Tuesday, April 8, 2008

James Lee McDonough

James Lee McDonough started our day off with an overview of the Western Theater. He started it with all sorts of data about the two sides and I was starting to wonder where he was going with it. One thing he said which I had never heard (or don’t remember it) is that Missouri had the second highest white population in 1860 among slave states, only trailing Virginia and if you subtracted West Virginia it was first. Kentucky was third. His point being that if those two slaves states could have been firmly in the Confederacy it would have been a huge boon in manpower alone. He also talked about some of the natural resources these two states would have been able to contribute too.

Something else I had never thought about is that the Confederacy was roughly twice the size of the colonies of 1776. One of the reasons the British lost that war was because fighting on that scale is difficult, not only in space but everything that goes along with it (logistics being the major consideration).

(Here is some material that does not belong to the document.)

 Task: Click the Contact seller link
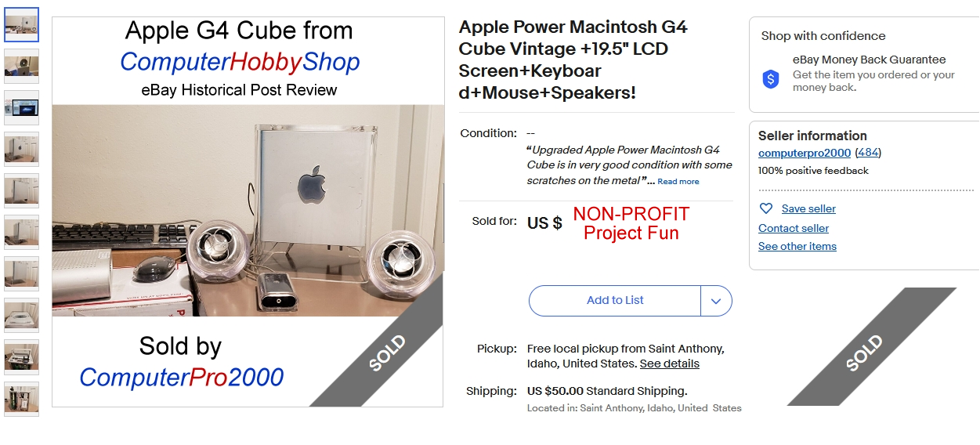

Of course since then numerous railroads had been built and the river system in the West favored the Union. But even so there was some belief that the size of the project might be enough to prevent the Union from winning.

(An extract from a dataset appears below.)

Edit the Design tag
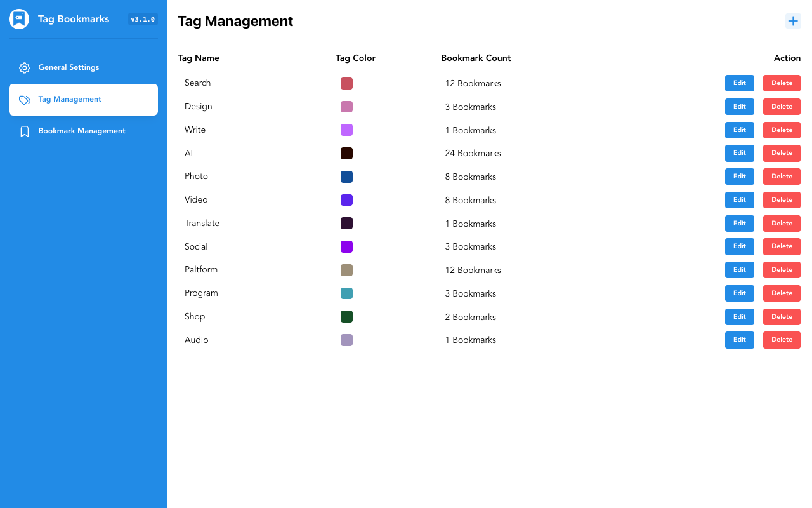 [739, 106]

He also went into Kentucky’s geographic importance. I’ve heard this before, but to paraphrase a Confederate Kentucky makes invasion of the West more difficult because the Ohio River forms a natural defensive line and would prevent the Union from exploiting the Cumberland and Tennessee Rivers (at least until they breached the forts that would likely be built at the confluence of each of those with the Ohio.

He also made two statements I found interesting discussion fodder. One is that Shiloh was a “narrow tactical victory with major strategic importance.” I don’t have a problem with that statement at all, I think it fits, but I can see that others might not agree. The other is, “If the Kentucky line [the reality line thru Bowling Green not the imagined line on the Ohio] was intact at the time of Antietam would that battle have as much importance, would Lincoln issue the Emancipation Proclamation?” His point being that nothing about Antietam makes it vastly important than that the Emancipation Proclamation follows. I’m not so sure about this one. I can understand that the situation would then basically be a small Union foothold throughout all theaters but Antietam would still have significance as an invasion turned back. I don’t know if that would be enough of an event for Lincoln to issue the Emancipation Proclamation, but since he probably still had it in a desk drawer waiting for his moment me might have seized on this event as the big moment again.